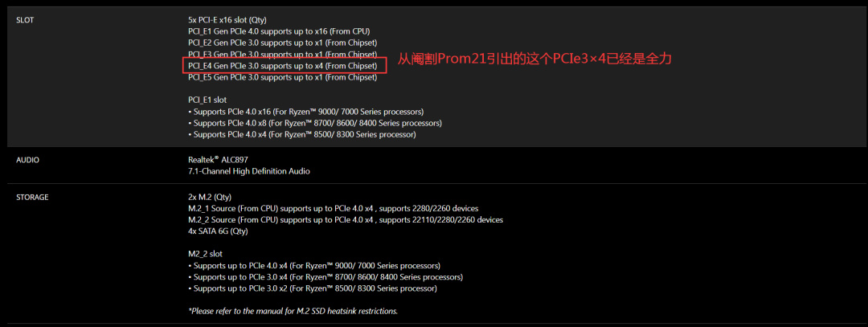
Task: Click the 'Realtek ALC897' audio codec text
Action: pyautogui.click(x=218, y=160)
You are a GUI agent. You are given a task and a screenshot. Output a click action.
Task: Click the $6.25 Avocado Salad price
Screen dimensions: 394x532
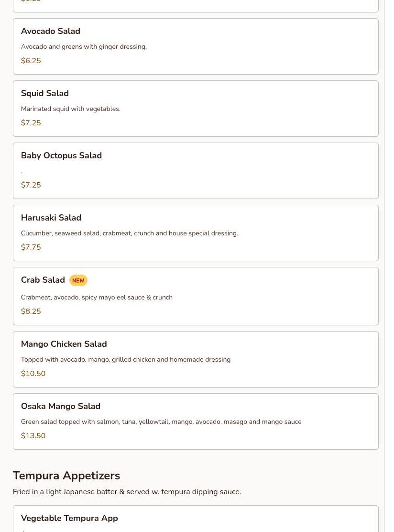(x=31, y=61)
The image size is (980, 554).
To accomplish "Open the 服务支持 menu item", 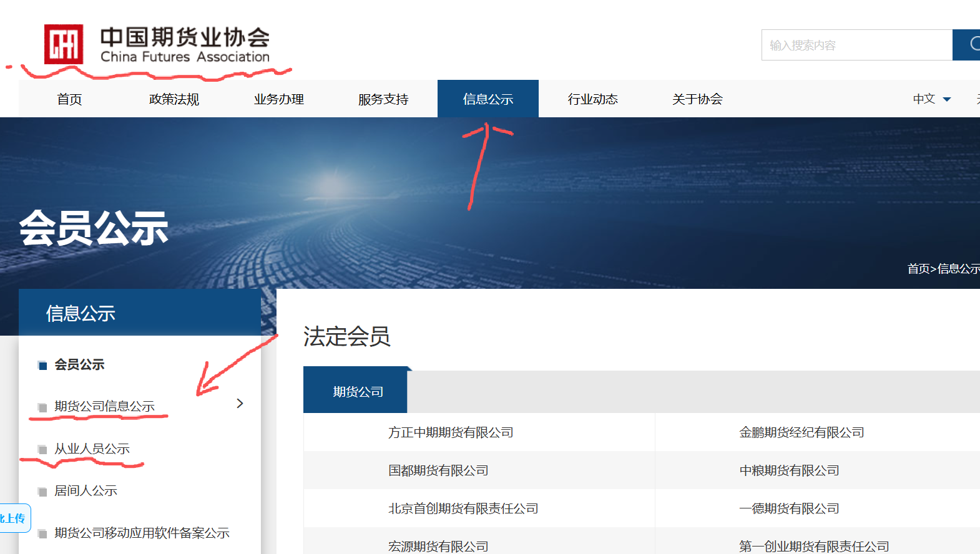I will point(383,99).
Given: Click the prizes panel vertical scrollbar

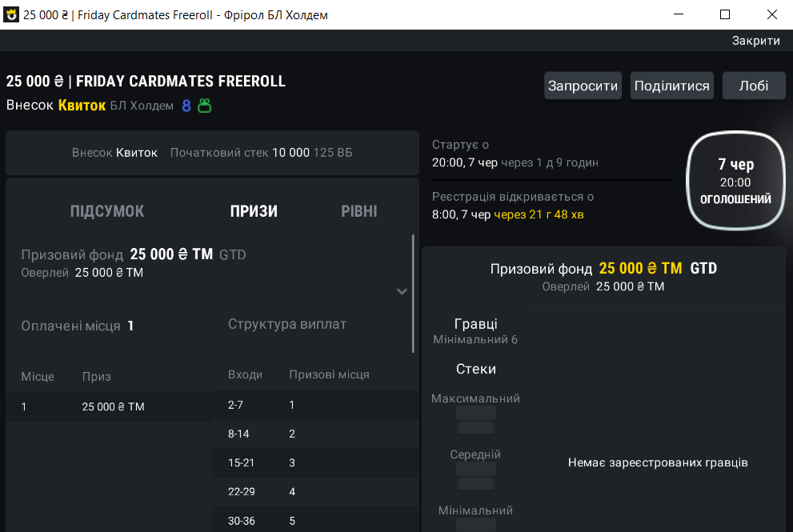Looking at the screenshot, I should click(x=413, y=292).
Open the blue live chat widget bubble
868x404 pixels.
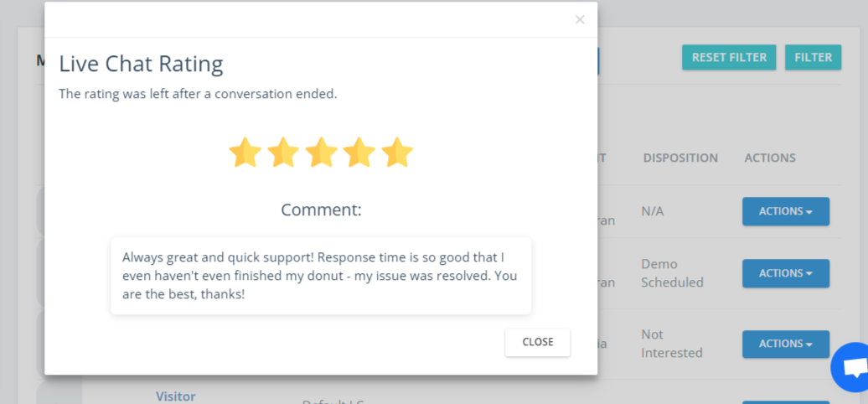coord(851,367)
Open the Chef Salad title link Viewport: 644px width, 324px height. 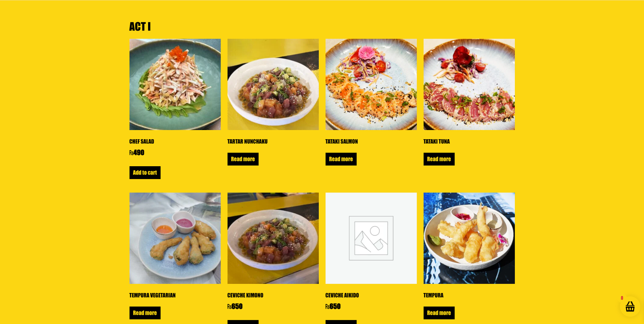(142, 142)
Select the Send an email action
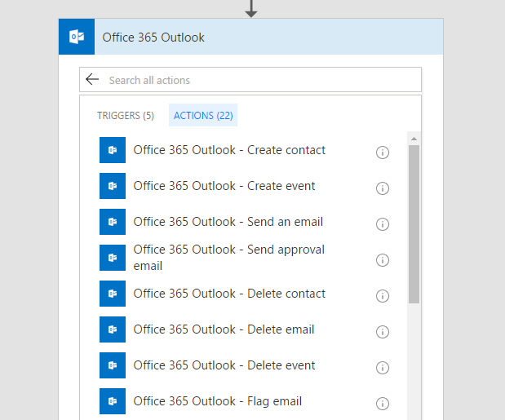This screenshot has height=420, width=505. pos(228,222)
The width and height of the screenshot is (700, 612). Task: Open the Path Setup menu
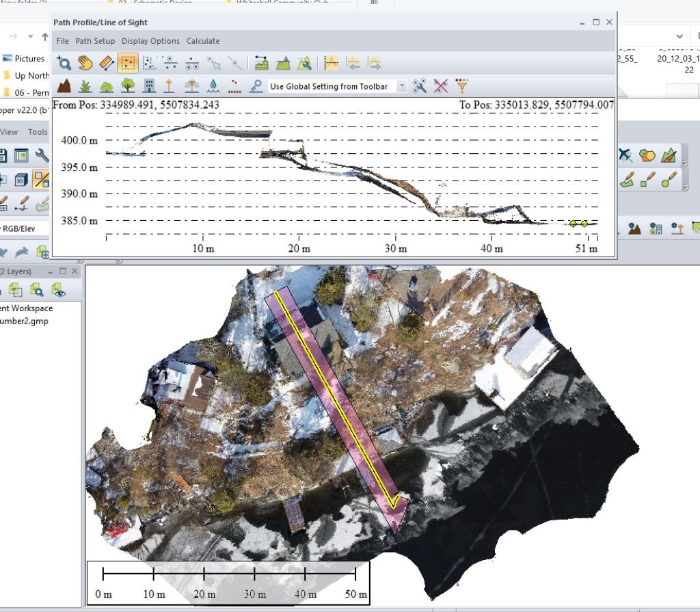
※
- Description of the task -
Pictures are not part of the copy. Output only the lines from the one with "Select the Send an email action" through the final line of the records, exactly as given.

- Answer to this exercise -
Select the Send an email action
This screenshot has height=420, width=505. pos(228,222)
The width and height of the screenshot is (700, 612). Task: Open the Path Setup menu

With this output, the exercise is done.